Reaction in Italy to the treaty was extremely negative. The country had suffered high casualties, yet failed to achieve most of its major war goals, notably gaining control of the Dalmatian coast and Fiume. President Wilson rejected Italy's claims on the basis of 'national self-determination.' For their part, Britain and France—who had been forced in the war's latter stages to divert their own troops to the Italian front to stave off collapse—were disinclined to support Italy's position at the peace conference. Differences in negotiating strategy between Premier Vittorio Orlando and Foreign Minister Sidney Sonnino further undermined Italy's position at the conference. A furious Vittorio Orlando suffered a nervous collapse and at one point walked out of the conference (though he later returned). He lost his position as prime minister just a week before the treaty was scheduled to be signed, effectively ending his active political career. Anger and dismay over the treaty's provisions helped pave the way for the establishment of Benito Mussolini's dictatorship three years later.

Portugal

Portugal entered the war on the Allied side in 1916 primarily to ensure the security of its African colonies, which were threatened with seizure by both Britain and Germany. To this extent, she succeeded in her war aims. The treaty recognized Portuguese sovereignty over these areas and awarded her small portions of Germany's bordering overseas colonies. Otherwise, Portugal gained little at the peace conference. Her promised share of German reparations never materialized, and a seat she coveted on the executive council of the new League of Nations went instead to Spain—which had remained neutral in the war. In the end, Portugal ratified the treaty, but got little out of the war, which cost more than 8,000 Portuguese troops and as many as 100,000 of her African colonial subjects their lives.[122]

United States

Senator Borah, Lodge and Johnson refuse Lady Peace a seat. Refers to efforts by Republican isolationists to block ratification of Treaty of Versailles establishing the League of Nations.

After the Versailles conference, Democratic President Woodrow Wilson claimed that 'at last the world knows America as the savior of the world!'[123] However, the Republican Party, led by Henry Cabot Lodge, controlled the US Senate after the election of 1918, and the senators were divided into multiple positions on the Versailles question. It proved possible to build a majority coalition, but impossible to build a two-thirds coalition that was needed to pass a treaty.[124]

A discontent bloc of 12–18 'Irreconcilables', mostly Republicans but also representatives of the Irish and German Democrats, fiercely opposed the treaty. One block of Democrats strongly supported the Versailles Treaty, even with reservations added by Lodge. A second group of Democrats supported the treaty but followed Wilson in opposing any amendments or reservations. The largest bloc, led by Senator Lodge,[125] comprised a majority of the Republicans. They wanted a treaty with reservations, especially on Article 10, which involved the power of the League of Nations to make war without a vote by the US Congress.[126] All of the Irreconcilables were bitter enemies of President Wilson, and he launched a nationwide speaking tour in the summer of 1919 to refute them. However, Wilson collapsed midway with a serious stroke that effectively ruined his leadership skills.[127]

The closest the treaty came to passage was on 19 November 1919, as Lodge and his Republicans formed a coalition with the pro-Treaty Democrats, and were close to a two-thirds majority for a Treaty with reservations, but Wilson rejected this compromise and enough Democrats followed his lead to permanently end the chances for ratification. Among the American public as a whole, the Irish Catholics and the German Americans were intensely opposed to the treaty, saying it favored the British.[128]

After Wilson's presidency, his successor Republican President Warren G. Harding continued American opposition to the formation of the League of Nations. Congress subsequently passed the Knox–Porter Resolution bringing a formal end to hostilities between the United States and the Central Powers. It was signed into law by President Harding on 2 July 1921.[129][130] Soon after, the US–German Peace Treaty of 1921 was signed in Berlin on 25 August 1921, and two similar treaties were signed with Austria and Hungary on 24 and 29 August 1921, in Vienna and Budapest respectively.

#### DATA BLOCK
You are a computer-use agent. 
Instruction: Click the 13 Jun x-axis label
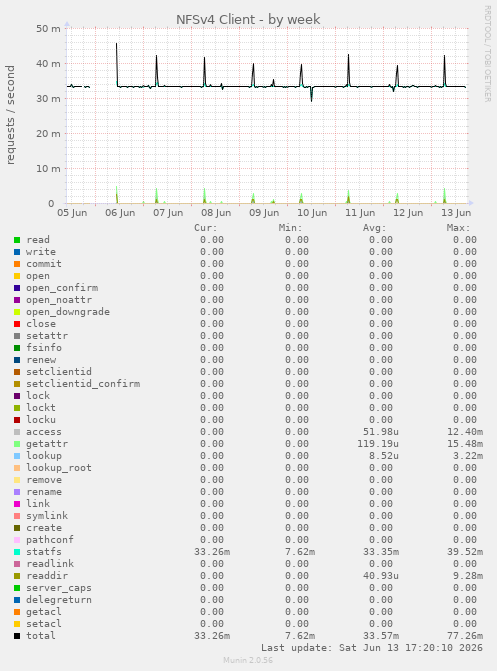click(456, 213)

#### EXERCISES TO COMPLETE
A - In the Versailles treaty text, rewrite the paragraph beginning "Portugal entered the war on the Allied side" as a bulleted list that keeps its main facts.
B - Translate this sentence from the Versailles treaty text into Spanish: "Among the American public as a whole, the Irish Catholics and the German Americans were intensely opposed to the treaty, saying it favored the British."
C - Pick up the Versailles treaty text after its last sentence and continue it.

#### ANSWERS TO THE PROBLEMS
A -
- Portugal joined the Allies in 1916, mainly to secure its African colonies, which both Britain and Germany threatened to seize.
- The treaty recognized Portuguese sovereignty over these colonies and gave Portugal small portions of Germany's bordering overseas colonies.
- Portugal otherwise gained little at the peace conference. Its promised share of German reparations never materialized.
- A seat Portugal wanted on the executive council of the League of Nations went instead to Spain, which had stayed neutral in the war.
- Portugal ratified the treaty, but the war cost more than 8,000 Portuguese troops and as many as 100,000 of its African colonial subjects their lives.

B - Entre el público estadounidense en su conjunto, los católicos irlandeses y los germano-estadounidenses se oponían intensamente al tratado, alegando que favorecía a los británicos.

C -
House's views

Wilson's former friend Edward Mandell House, present at the negotiations, wrote in his diary on 29 June 1919:

I am leaving Paris, after eight fateful months, with conflicting emotions. Looking at the conference in retrospect, there is much to approve and yet much to regret. It is easy to say what should have been done, but more difficult to have found a way of doing it. To those who are saying that the treaty is bad and should never have been made and that it will involve Europe in infinite difficulties in its enforcement, I feel like admitting it. But I would also say in reply that empires cannot be shattered, and new states raised upon their ruins without disturbance. To create new boundaries is to create new troubles. The one follows the other. While I should have preferred a different peace, I doubt very much whether it could have been made, for the ingredients required for such a peace as I would have were lacking at Paris.[131]

China

Many in China felt betrayed as the German territory in China was handed to Japan. Wellington Koo refused to sign the treaty and the Chinese delegation at the Paris Peace Conference was the only nation that did not sign the Treaty of Versailles at the signing ceremony. The sense of betrayal led to great demonstrations in China such as the May 4th movement. There was immense dissatisfaction with Duan Qirui’s government, which had secretly negotiated with the Japanese in order to secure loans to fund their military campaigns against the south. On 12 June 1919, the Chinese cabinet was forced to resign and the government instructed its delegation at Versailles not to sign the treaty.[132][133] As a result, relations with the West deteriorated.[134][135]

Germany

German delegates in Versailles: Professor Walther Schücking, Reichspostminister Johannes Giesberts, Justice Minister Otto Landsberg, Foreign Minister Ulrich Graf von Brockdorff-Rantzau, Prussian State President Robert Leinert, and financial advisor Carl Melchior.

On 29 April, the German delegation under the leadership of the Foreign Minister Ulrich Graf von Brockdorff-Rantzau arrived in Versailles. On 7 May, when faced with the conditions dictated by the victors, including the so-called 'War Guilt Clause', von Brockdorff-Rantzau replied to Clemenceau, Wilson and Lloyd George: 'We know the full brunt of hate that confronts us here. You demand from us to confess we were the only guilty party of war; such a confession in my mouth would be a lie.'[136] Because Germany was not allowed to take part in the negotiations, the German government issued a protest against what it considered to be unfair demands, and a 'violation of honour',[137] soon afterwards withdrawing from the proceedings of the peace conference.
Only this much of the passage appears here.